Togoville
"Le village qui a donné son nom au Togo semble retenir son souffle depuis ce jour-là."
La traversée vers le village en pirogue
Il n’y a pas de route pour rejoindre Togoville. On y arrive en pirogue depuis la ville lacustre de Vogan ou d’Aného — une traversée d’un quart d’heure sur le lac Togo qui commence dans l’ombre épaisse d’un embarcadère encombré de motos et de vendeurs, et qui se termine dans un village tranquille où les seuls sons sont le chant des oiseaux et le clapotis de l’eau contre la coque. La transition est assez brusque pour ressembler au voyage au sens ancien du terme : un changement de mode, un changement de rythme, un changement de registre tout entier.
Le lac lui-même est remarquable — une lagune côtière peu profonde séparée de l’Atlantique par une étroite bande de terre, dont l’eau vire à l’argent le matin et au bronze l’après-midi. Les pêcheurs y travaillent dans de longues pirogues étroites, et pendant la traversée on longe leurs filets plantés juste sous la surface au moyen de perches en bois. Je me suis assis à l’avant de la pirogue et j’ai regardé un héron cendré nous suivre pendant une trentaine de secondes avant de s’en désintéresser.

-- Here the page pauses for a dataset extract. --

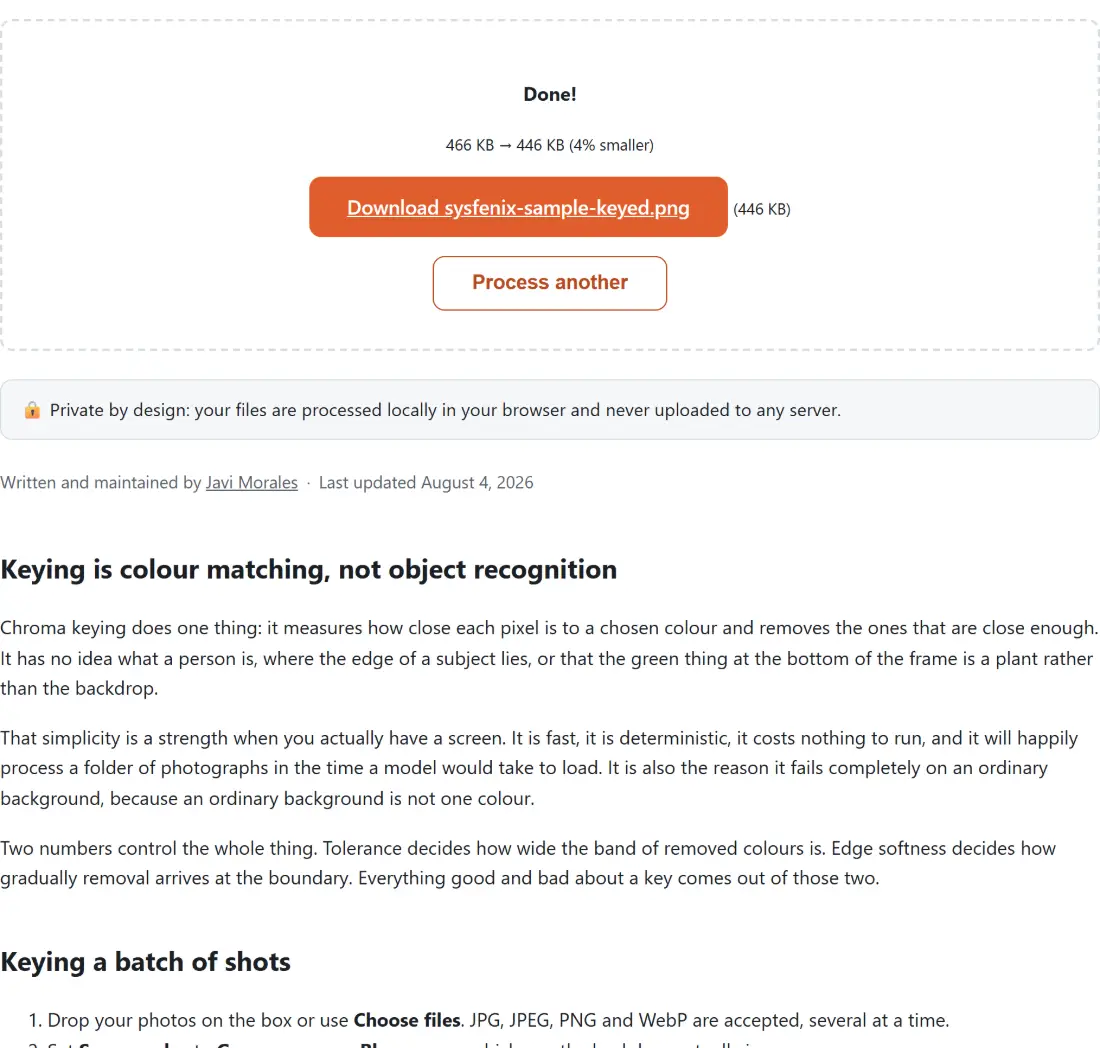This screenshot has width=1100, height=1048.
Task: Click the Keying is colour matching heading
Action: coord(309,570)
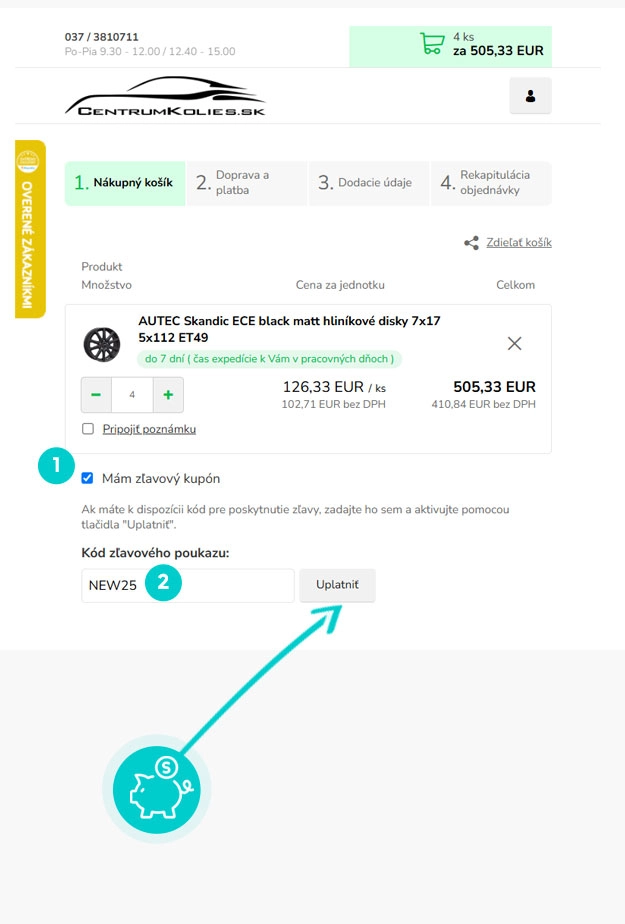
Task: Click the Zdieľať košík link
Action: (x=518, y=243)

Là où le Togo a reçu son nom
Le nom du pays vient de ce village. En 1884, l’explorateur allemand Gustav Nachtigal y signa un traité avec le chef local Mlapa III, instaurant un protectorat allemand sur le territoire. Le traité original n’est pas ici — il se trouve dans des archives allemandes — mais une simple stèle de pierre, près du bord de l’eau, commémore l’événement dans des termes soigneusement neutres. L’histoire coloniale en Afrique de l’Ouest a parfois cette qualité : les monuments sont toujours là, mais le ton autour d’eux a changé, et on ne sait jamais vraiment comment les habitants les considèrent.
Les descendants de Mlapa III vivent encore à Togoville, et le chef actuel reçoit les visiteurs dans une modeste concession près du centre du village. On m’a conduit à le saluer — c’est attendu plutôt qu’optionnel — et nous avons échangé des amabilités par l’intermédiaire d’un traducteur tandis que je buvais un petit verre d’eau que j’ai compris comme un geste formel de bienvenue. La rencontre a duré cinq minutes et m’a paru entièrement sincère.
La cathédrale et les autels vaudous
Ce qui rend Togoville théologiquement intéressant, c’est la cohabitation de sa cathédrale — un bel édifice colonial que Jean-Paul II visita en bateau en 1985, événement encore commémoré par des photographies sur tous les murs à l’intérieur — et de ses autels vaudous, dispersés dans tout le village avec la densité décontractée de boîtes aux lettres. La statue de la Vierge Marie dans la cathédrale aurait été apportée d’Allemagne au XIXe siècle, et les habitants lui attribuent des propriétés miraculeuses. Les prêtres vaudous du village ne semblent pas trouver cette affirmation gênante.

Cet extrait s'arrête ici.